É o caso de páginas como o Rapidshare ou o Mediafire, que permitem uploads dos próprios usuários, ou blogs de MP3 e sites de remixes musicais.
Para a EFF, hoje, apesar da repressão, ainda há um equilíbrio entre “as punições devido ao copyright violado e à liberdade dos sites de inovar”. Com a nova lei (sem falar na iniciativa do FBI), os grupos de defesa das liberdades civis on-line acreditam que será instaurada de vez uma censura prévia na rede.
Brian Contos, diretor de Estratégia de Segurança Global e Gestão de Risco da McAfee, diz ao GLOBO que o projeto de lei americano, de fato, gera preocupações em relação à censura.
— Há sempre uma preocupação com o que é censurado agora e o que será censurado depois — diz Brian.
— Pense nos filmes. Censura-se uma cópia pirata hoje, daqui a pouco um blog com posts negativos sobre filmes amanhã e no dia depois de amanhã pode ser um site de um estúdio concorrente produzindo um filme parecido.
Professor sugere debater o assunto
● Contos explica que existem duas “listas negras” sendo debatidas no governo dos EUA. Uma vem do procurador- geral e outra da Suprema Corte.
— E quem garante que não haverá mais listas negras no futuro? Poderiam ser geradas por diversos grupos, até de fora do governo, e bloquear cada vez maiores listas de conteúdos — vaticina. — Os controles sugeridos para os servidores de nomes de domínio nos EUA e a inclusão em listas negras equivalem a botar curvas numa estrada para evitar que os motoristas corram.
Isso vai barrar tentativas básicas de acessar os sites, pelo menos no começo. Mas não será uma solução abrangente. Logo aparecerão formas de acessar os sites.
Ele acredita que qualquer lei sobre esse assunto só dará certo se houver discussões bem mais detalhadas envolvendo todos os setores.

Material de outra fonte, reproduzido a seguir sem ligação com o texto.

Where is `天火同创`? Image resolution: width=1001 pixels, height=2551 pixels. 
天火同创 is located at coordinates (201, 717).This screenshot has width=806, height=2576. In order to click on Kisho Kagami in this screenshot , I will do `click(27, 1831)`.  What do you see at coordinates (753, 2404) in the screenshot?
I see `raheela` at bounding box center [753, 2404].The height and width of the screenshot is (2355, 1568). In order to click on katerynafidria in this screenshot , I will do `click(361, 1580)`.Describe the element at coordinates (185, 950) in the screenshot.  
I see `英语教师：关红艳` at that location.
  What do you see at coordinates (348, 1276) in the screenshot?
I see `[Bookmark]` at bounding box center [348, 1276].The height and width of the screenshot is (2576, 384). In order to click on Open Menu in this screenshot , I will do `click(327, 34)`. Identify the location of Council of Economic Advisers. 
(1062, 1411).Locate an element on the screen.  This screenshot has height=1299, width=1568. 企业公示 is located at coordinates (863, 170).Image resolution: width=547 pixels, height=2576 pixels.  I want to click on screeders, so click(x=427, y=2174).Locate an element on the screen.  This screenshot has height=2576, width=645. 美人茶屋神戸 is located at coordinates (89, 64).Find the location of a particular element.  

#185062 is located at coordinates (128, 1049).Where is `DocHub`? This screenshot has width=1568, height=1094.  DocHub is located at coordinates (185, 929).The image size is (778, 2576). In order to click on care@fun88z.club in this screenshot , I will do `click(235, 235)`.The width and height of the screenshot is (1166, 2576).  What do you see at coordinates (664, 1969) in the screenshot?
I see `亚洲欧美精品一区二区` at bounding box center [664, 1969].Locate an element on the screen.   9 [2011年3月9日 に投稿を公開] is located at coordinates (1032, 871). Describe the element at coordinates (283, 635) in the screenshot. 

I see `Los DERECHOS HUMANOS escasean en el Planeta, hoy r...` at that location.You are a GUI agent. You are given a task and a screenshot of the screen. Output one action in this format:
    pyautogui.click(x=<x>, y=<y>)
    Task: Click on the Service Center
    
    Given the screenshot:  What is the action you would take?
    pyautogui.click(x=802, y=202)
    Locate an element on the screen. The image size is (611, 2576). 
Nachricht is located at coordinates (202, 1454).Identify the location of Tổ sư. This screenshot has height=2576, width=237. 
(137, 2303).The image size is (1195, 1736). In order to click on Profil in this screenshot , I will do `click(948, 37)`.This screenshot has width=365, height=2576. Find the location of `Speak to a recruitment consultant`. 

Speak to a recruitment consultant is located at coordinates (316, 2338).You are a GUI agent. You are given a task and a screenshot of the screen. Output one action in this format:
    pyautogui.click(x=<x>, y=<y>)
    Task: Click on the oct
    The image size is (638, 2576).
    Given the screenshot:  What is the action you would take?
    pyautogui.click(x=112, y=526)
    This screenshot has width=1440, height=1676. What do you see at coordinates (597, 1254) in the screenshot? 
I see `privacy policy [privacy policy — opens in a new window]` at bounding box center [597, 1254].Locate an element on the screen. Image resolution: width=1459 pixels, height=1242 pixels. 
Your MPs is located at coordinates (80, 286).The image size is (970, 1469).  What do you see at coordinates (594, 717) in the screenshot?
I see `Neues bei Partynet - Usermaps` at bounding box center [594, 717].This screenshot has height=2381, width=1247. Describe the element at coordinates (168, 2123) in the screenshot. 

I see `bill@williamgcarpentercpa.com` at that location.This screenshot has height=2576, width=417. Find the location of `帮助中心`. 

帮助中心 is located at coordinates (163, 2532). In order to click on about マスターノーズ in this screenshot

— Me parece que há algo podre aí, e é preciso debater se realmente isso deveria ser feito e, em caso positivo, como deveria ser feito. O projeto de lei foi duramente atacado nos EUA pelo professor de Direito David Post, da Universidade de Temple. Ele escreveu que “se virar lei, o projeto alterará fundamentalmente a política americana sobre a expressão na internet, e criará um perigoso precedente com sérias consequências em potencial para a liberdade de expressão e a liberdade da internet global”.
Isso porque o projeto de Leahy prevê a ação do governo contra os domínios “mesmo que tal nome de domínio não esteja localizado nos EUA”.